One other enterprise investor, TSVC partner Spencer Greene, also criticized investors who “were mistaken on the facts” about SVB’s position.

“It appears to me that there was no liquidity issue until a few VCs called it,” Greene said. “They were irresponsible, after which it became self-fulfilling.”

‘Business as usual’

Thursday evening, some SVB customers received emails assuring them that it was “business as usual” on the bank.

“I’m sure you’ve got been hearing some buzz about SVB within the markets today so wanted to achieve out to supply some context,” one SVB banker wrote to a client, in accordance with a duplicate of the message obtained by CNBC.

“It’s business as usual at SVB,” the banker wrote. “Understandably there could also be questions and I intend to make myself available if you might have any concerns.”

By Friday, as shares of SVB continued to sink, the bank ditched efforts to sell shares, CNBC’s David Faber reported. As an alternative, it was searching for a buyer, he reported. However the flight of deposits made the sale process harder, and that effort failed too, Faber said.

A customer stands outside of a shuttered Silicon Valley Bank (SVB) headquarters on March 10, 2023 in Santa Clara, California.

Justin Sullivan | Getty Images

Falvey, who began his profession at Wells Fargo and consulted for a bank that was seized in the course of the financial crisis, said that his evaluation of SVB’s mid-quarter update from Wednesday gave him confidence. The bank was well capitalized and will make all depositors whole, he said. He even counseled his portfolio firms to maintain their funds at SVB as rumors swirled.

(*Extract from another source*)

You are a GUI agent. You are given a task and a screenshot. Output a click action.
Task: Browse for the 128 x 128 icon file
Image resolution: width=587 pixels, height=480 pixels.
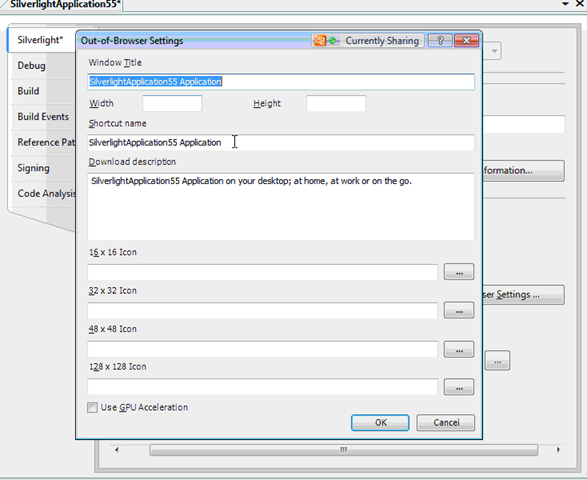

Now, because of the bank run that led to SVB’s seizure, those that remained with SVB face an uncertain timeline for retrieving their money. While insured deposits are expected to be available as early as Monday, the lion’s share of deposits held by SVB were uninsured, and it’s unclear once they might be freed up.

“The precipitous deposit withdrawal has caused the Bank to be incapable of paying its obligations as they arrive due,” the California financial regulator stated. “The bank is now insolvent.”

Silicon Valley Bank meltdown: Contagion risk or contained?